次日,李秀娘传令下去,全军遁进了秦岭,再不参与杨李之争。手下诸将虽然有些不明白她的作法,但此时关中形势,明眼人都看的出来,若是黄河天险一日不除,李唐军队就绝无可能迈进关中一步。换而言之,李家已是牢牢的被辽东军摁在了河东。而河东乃是四战之地,根本不能算是个绝好的去处。李家形势危矣!
议事已毕,军中将领李仲文、向善志、丘师利三人暗中图谋,趁着夜色率领部众两万暗自脱离,径自往渭南而去。
李神通得知消息后,勃然大怒,当即就要率军前去追杀,但却遭到了李秀娘的阻挡。如今形势使然,也怨不了旁人。眼见得李家失势,这些人本就是为功名而来,自然就此拜别,不倒打一耙已算是好的了,又何必挡人去路。

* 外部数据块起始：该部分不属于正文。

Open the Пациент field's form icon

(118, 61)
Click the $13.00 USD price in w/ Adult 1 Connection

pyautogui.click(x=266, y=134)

李神通经她一劝,这才熄了追杀的念头。不过如此一来,沿途上逃兵不断。等到彻底遁入秦岭之后,部队已经从鼎盛时期的七万人掉到了不到三万人,也只剩了自保之力,经过重新整顿过后,翻越秦岭而走,绕路回到了河东。至此,李家在关中的势力烟消云散,再没了争斗的机会。

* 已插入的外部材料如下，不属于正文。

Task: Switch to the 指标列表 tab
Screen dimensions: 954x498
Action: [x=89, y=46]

杨戈率领大军,进驻渭南下邽县,歇息了两日后,大军再次启程,径直往长安而去。沿途所过之处,各级官府以及各地反贼首领鲜有抵抗者,纷纷投靠了辽东军。
同时间,杨戈下令,陆续打开了永丰仓等粮仓,救济灾民,一时间,关陇各地,宣扬杨戈以及辽东军仁义的呼声响彻天地,更是声威大震,往来投效辽东军的各路人马川流不息,不过数日功夫,投靠辽东军的兵马已经达到了十万之多。而随着反贼头领李仲文、向善志、丘师利等人率领三万娘子军的投奔,辽东军的声势更是达到了前所未及的高度。人心所向,更是对辽东军颇有好感。

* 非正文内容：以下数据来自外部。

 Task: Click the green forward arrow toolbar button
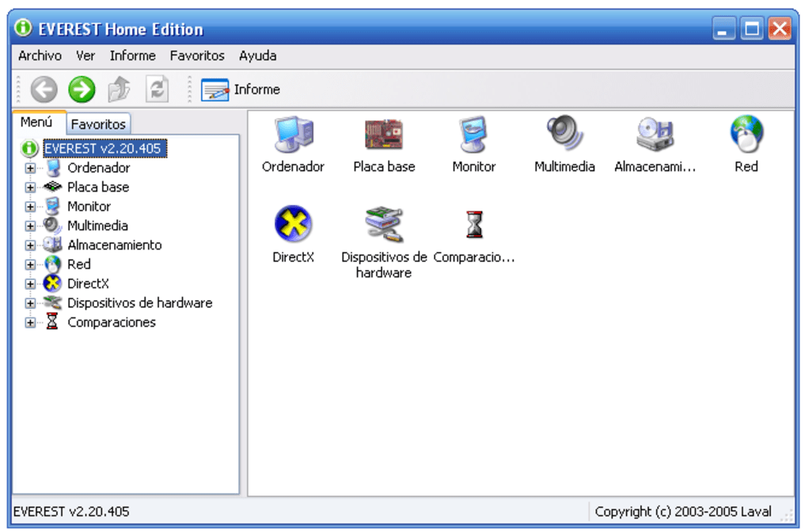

其时,长安留守、刑部尚书卫文升本也算是大隋名将,但如今已是年纪垂垂老矣,体弱多病,听闻杨戈的辽东军杀奔长安,更是忧虑恐惧,卧病在床,无法视事。代王杨侑少不经事,只能依赖左翊卫将军阴世师以及京兆郡丞骨仪,勉强组织军队,登城据守。
八月二十日,刘弘基、殷开山分别率军向西方扶风郡一带夺取土地,率将士六万人南渡渭水,驻军长安故城,城中隋朝政府军出战,刘弘基大破之。
李仲文与向善志两人,率军三万,奉杨戈所命,进驻阿城。同时命丘师利率军一万,直指长乐宫。
半月时间不到,延安郡、上郡、雕阴郡等郡县,纷纷向辽东军投降。
九月十日,杨戈亲率大军十万,正式包围了长安城,在春明门外西北方向扎下大营,待各路人马全部聚拢后,共约二十多万人马。
杨戈严命各军将士严守营寨,严明军纪,绝对不许骚扰民众。随即每日派遣使节到长安城下,声称辽东军乃是为了大隋江山,当今圣上杨广如今痴迷扬州,根本对天下大乱熟视无睹,终日不理朝政,实乃无道,恭请代王杨侑为帝,奉劝城中将领早作打算,不要执迷不悟。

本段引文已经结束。